● YOUR OBJECTIVE
The full listing, exactly as written and with no images, is the expected output.

● THE RECORDS

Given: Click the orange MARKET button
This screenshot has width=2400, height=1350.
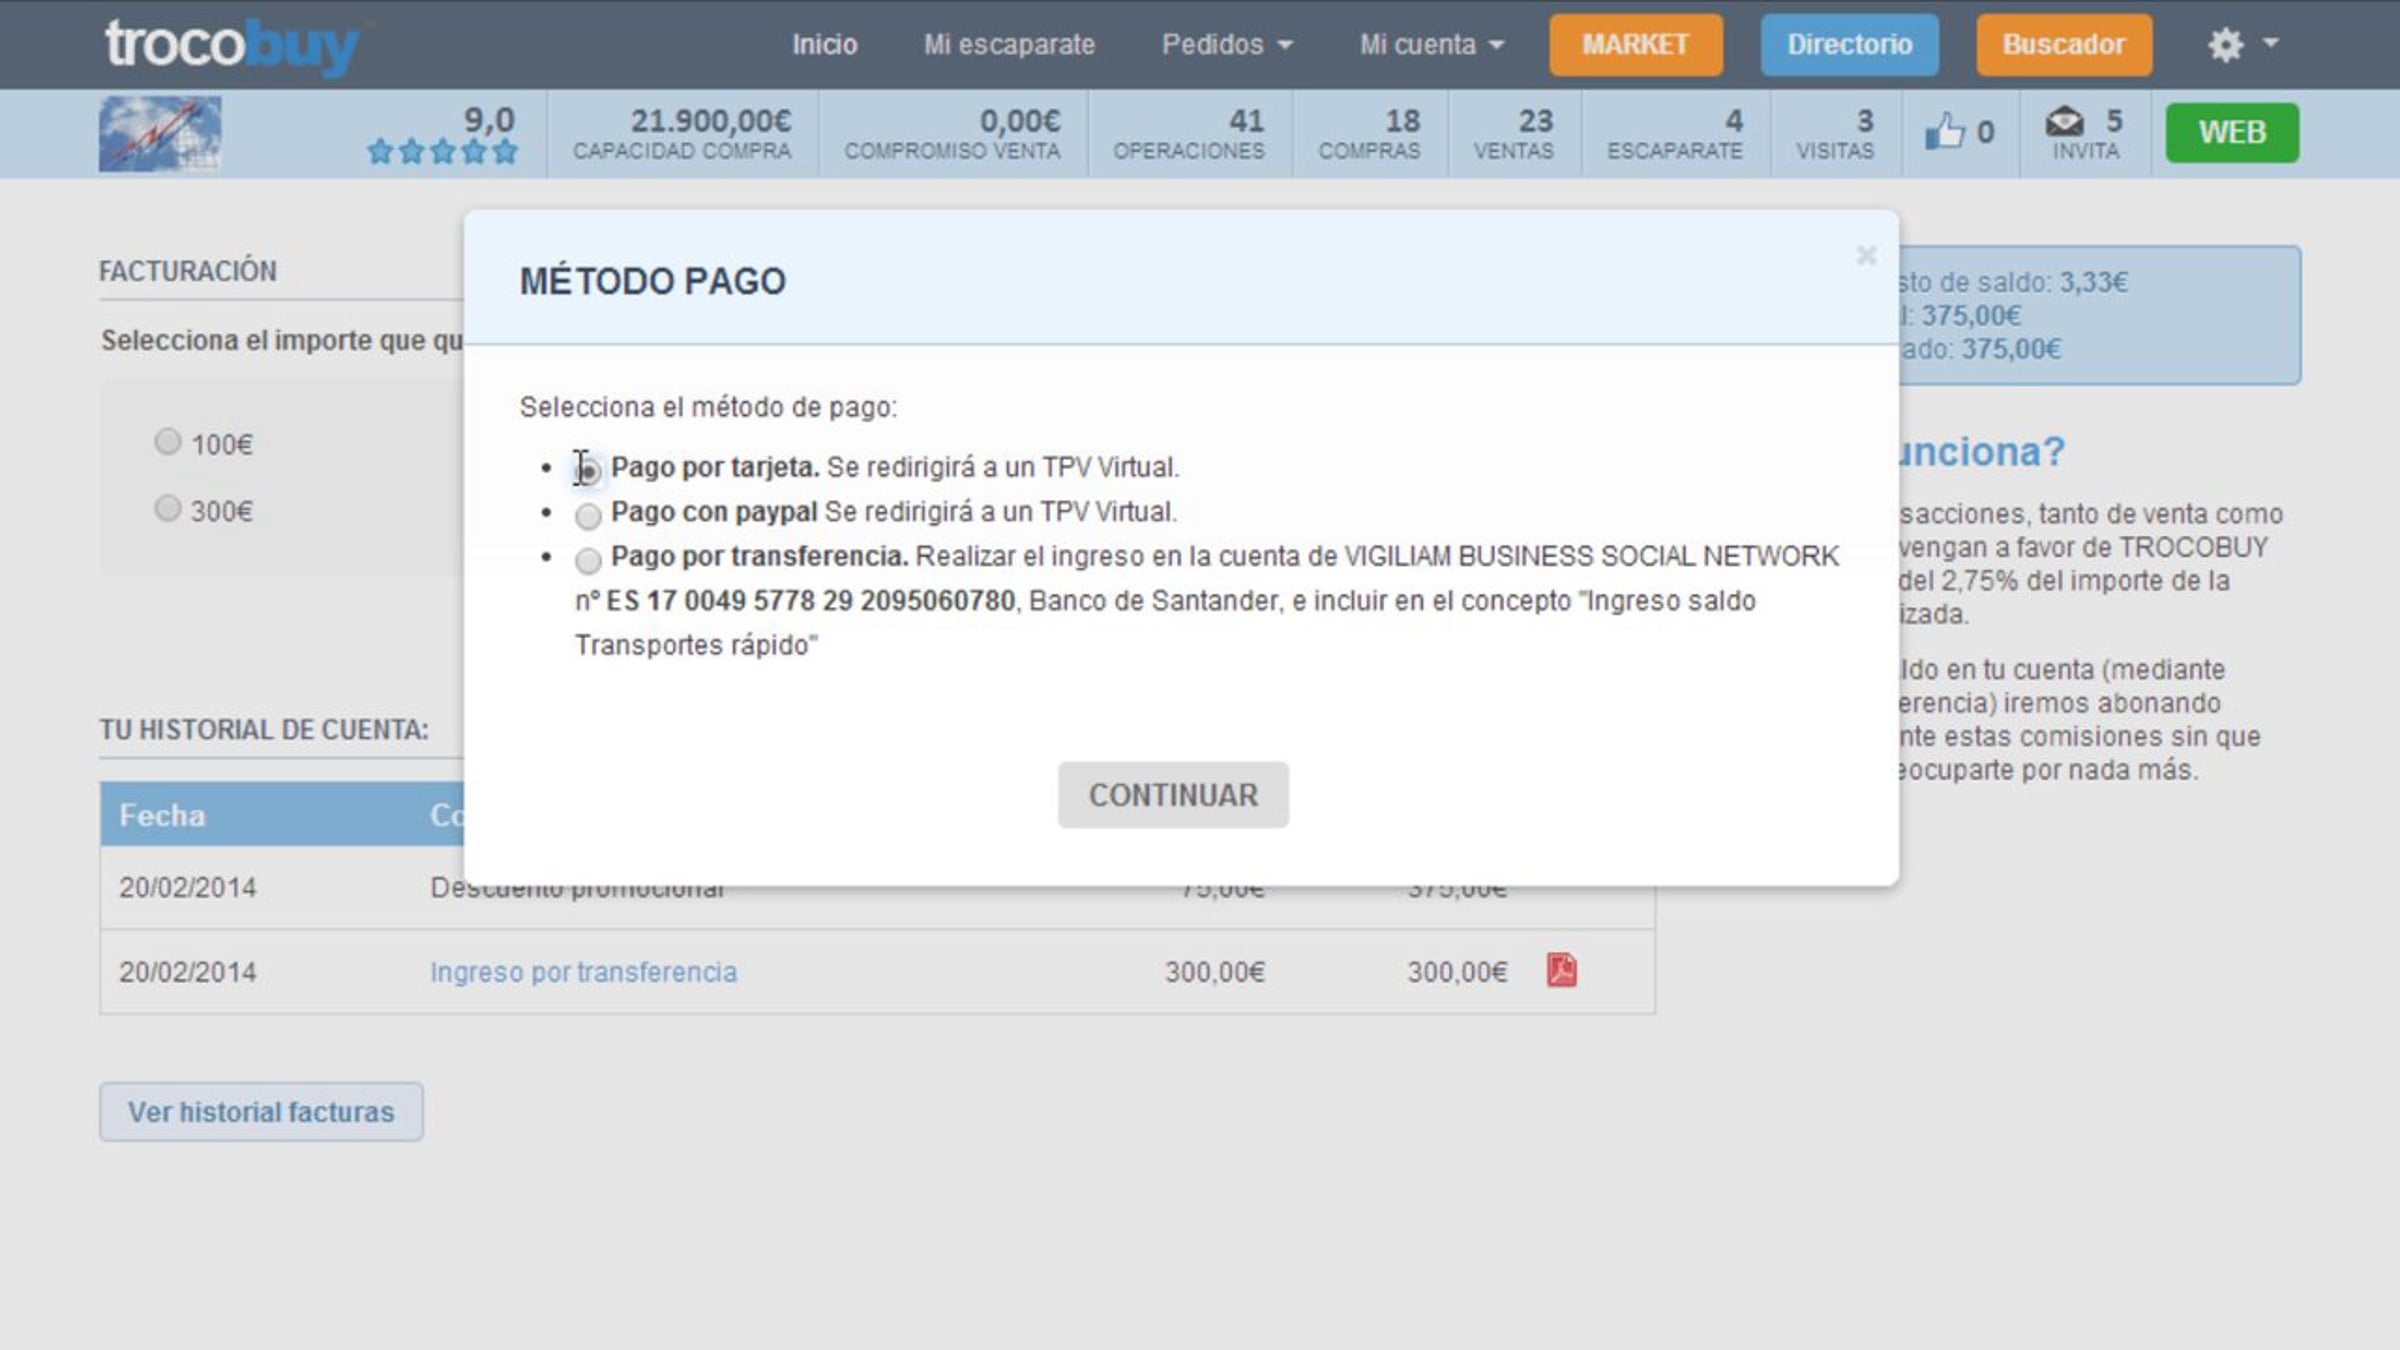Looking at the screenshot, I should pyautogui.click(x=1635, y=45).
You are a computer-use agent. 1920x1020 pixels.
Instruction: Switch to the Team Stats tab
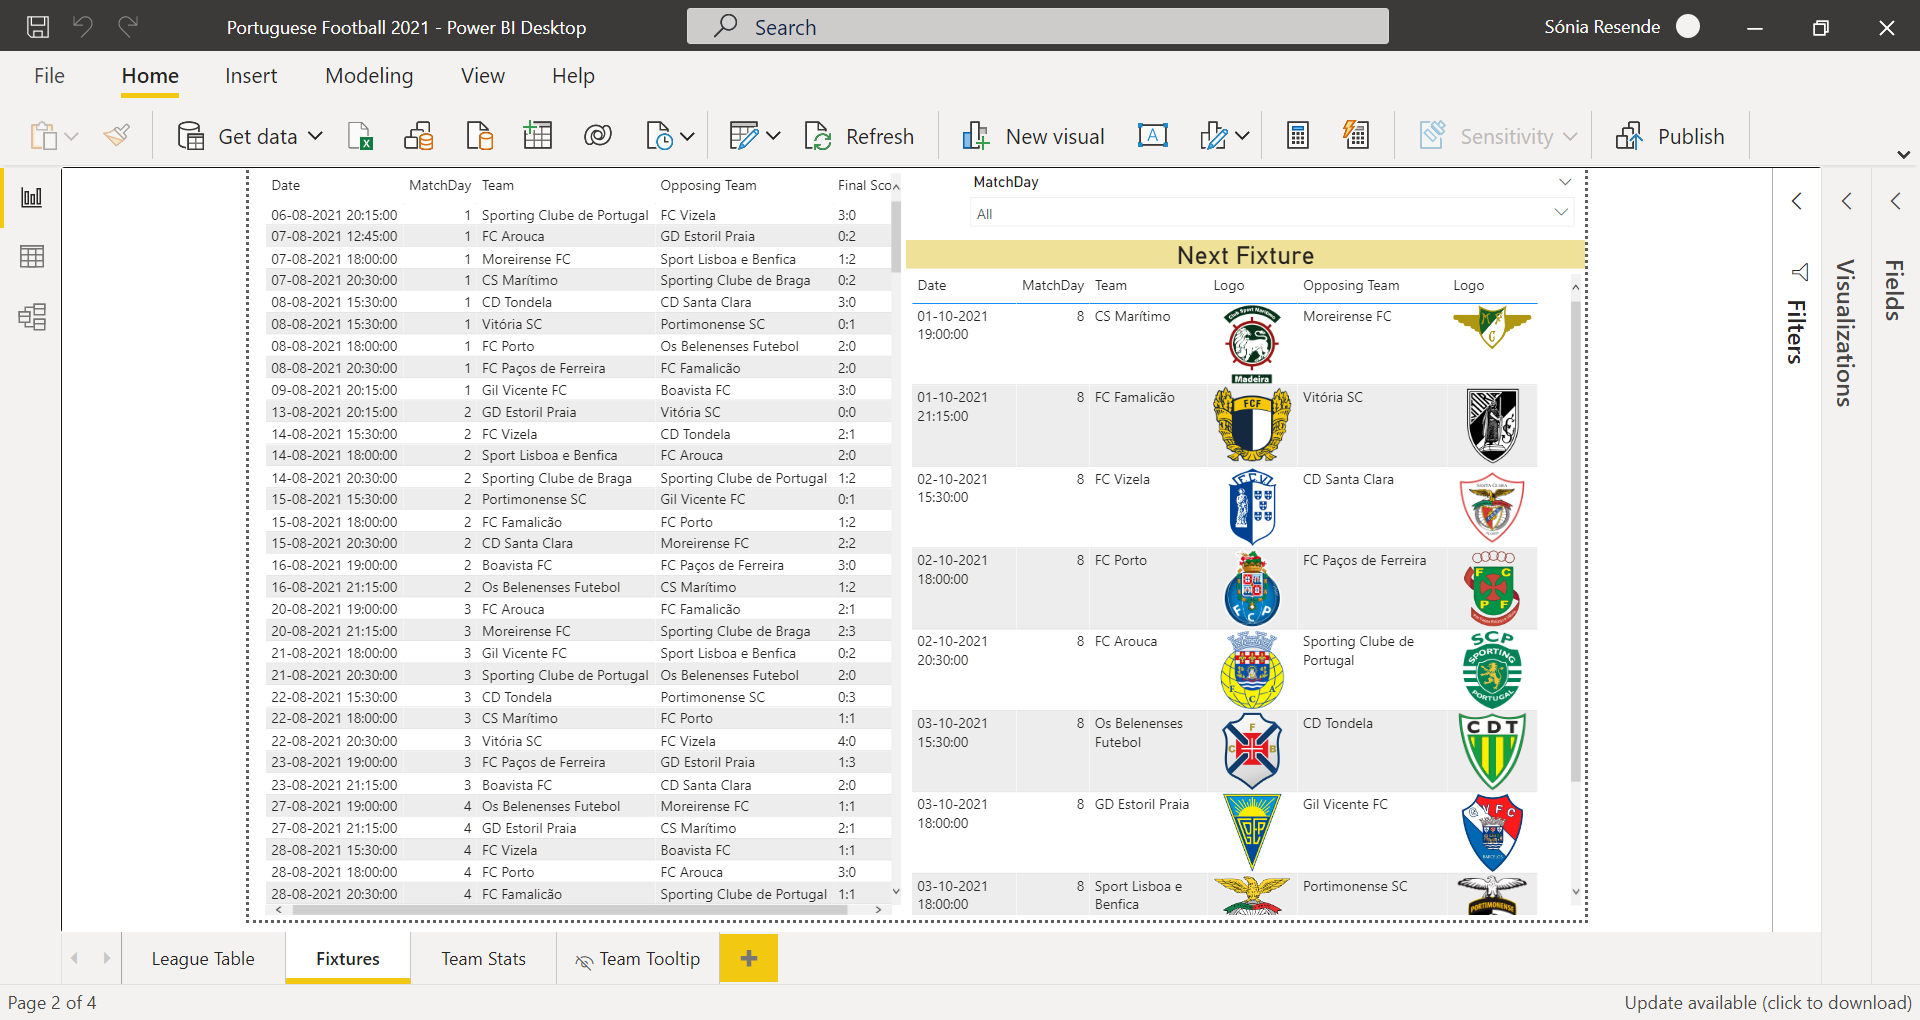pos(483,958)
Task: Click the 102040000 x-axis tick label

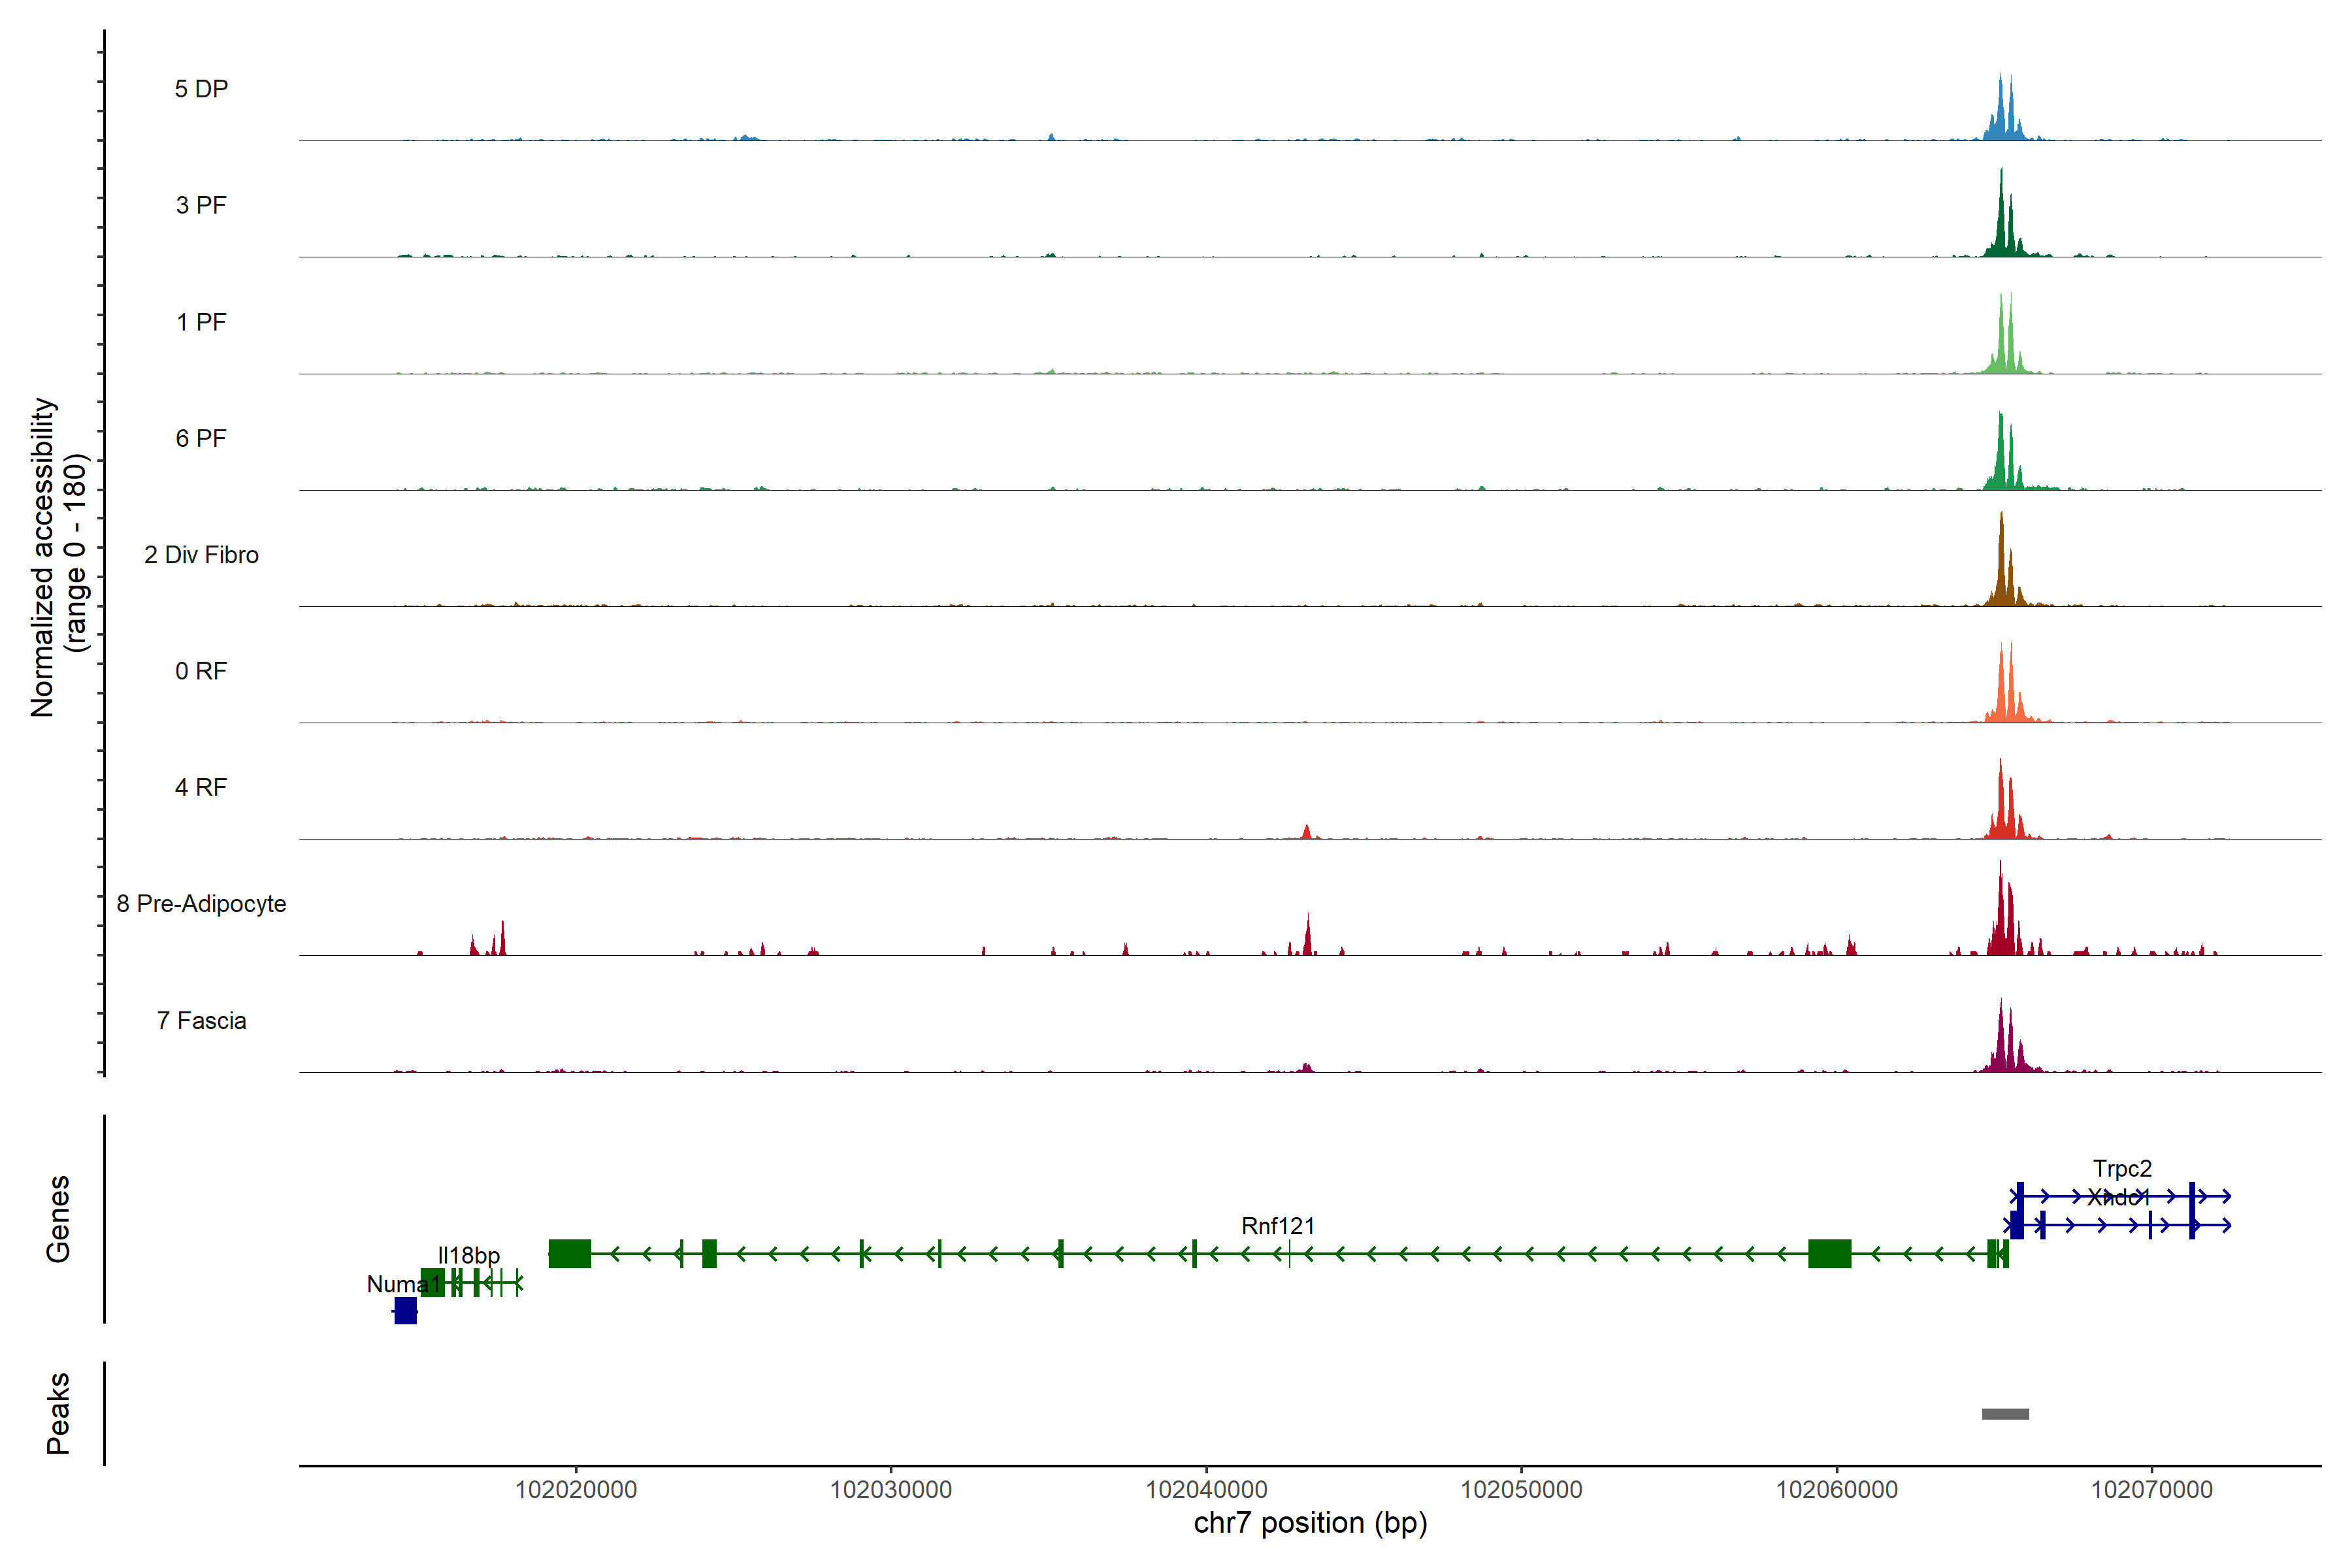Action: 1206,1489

● SOLUTION
Given: Click the orange MARKET button
This screenshot has width=2400, height=1350.
Looking at the screenshot, I should pyautogui.click(x=1635, y=45).
You are a computer-use agent. 1920x1020 pixels.
Instruction: Switch to the Team Stats tab
pos(483,958)
Task: Click the 102040000 x-axis tick label

Action: 1206,1489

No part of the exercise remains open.